* **Exercise directions**:
Repeat the stretch of the records from the line containing "The width and" through the line containing "Action: click(x=88, y=51)", both lines included, and nothing else.

* **Provided records**:
--- Start ---

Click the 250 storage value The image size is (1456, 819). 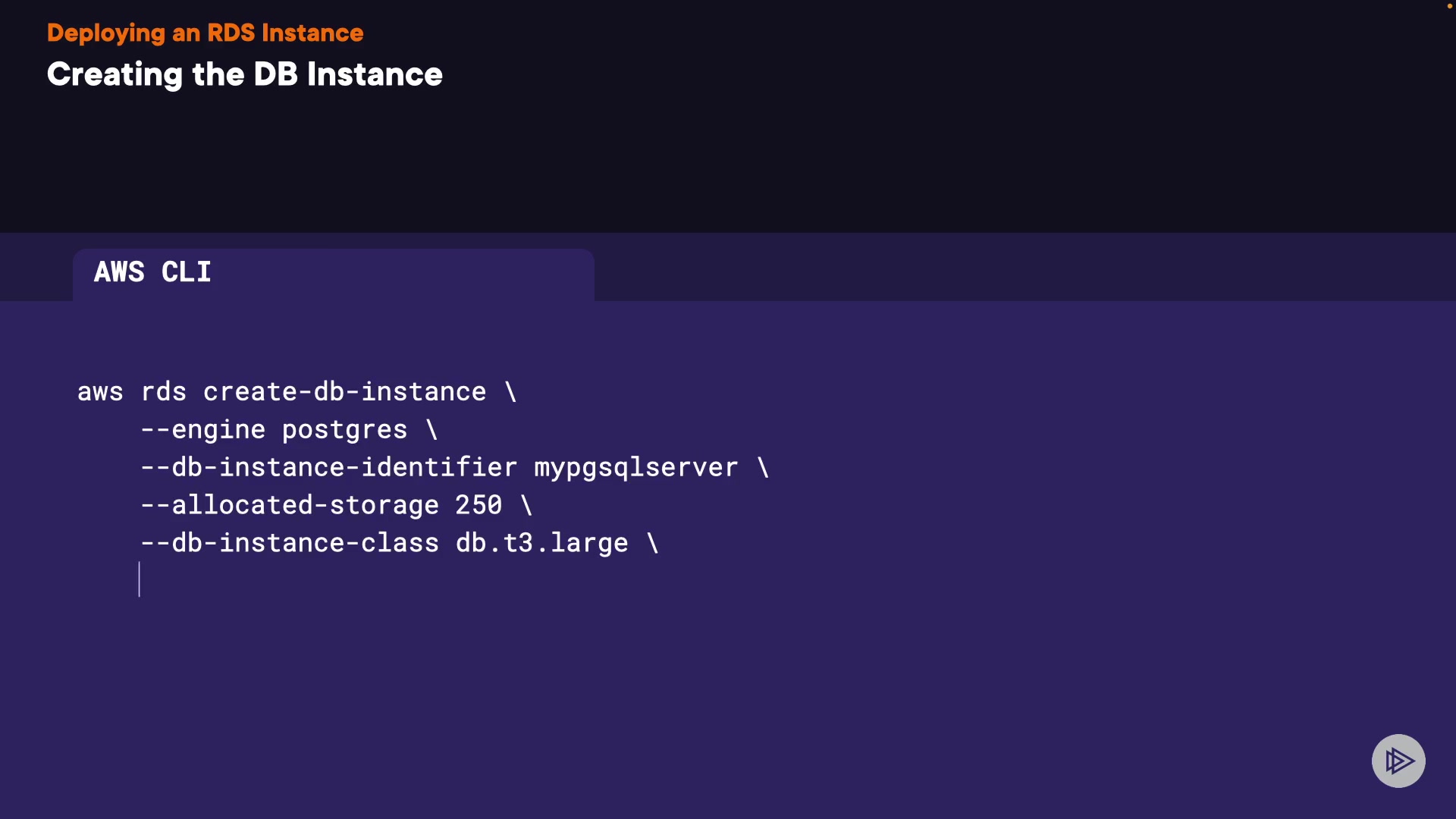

--- End ---
--- Start ---

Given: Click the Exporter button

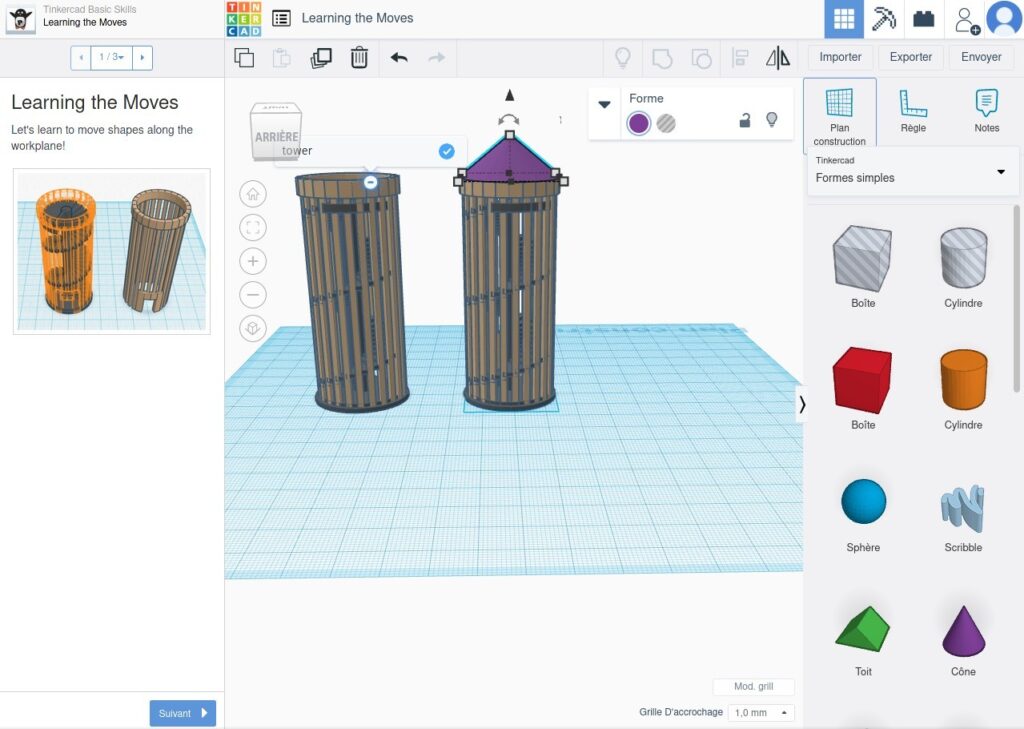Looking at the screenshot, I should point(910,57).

--- End ---
--- Start ---

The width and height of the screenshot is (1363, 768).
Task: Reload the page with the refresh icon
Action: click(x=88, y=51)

--- End ---

* **Response**:
The width and height of the screenshot is (1363, 768).
Task: Reload the page with the refresh icon
Action: click(x=88, y=51)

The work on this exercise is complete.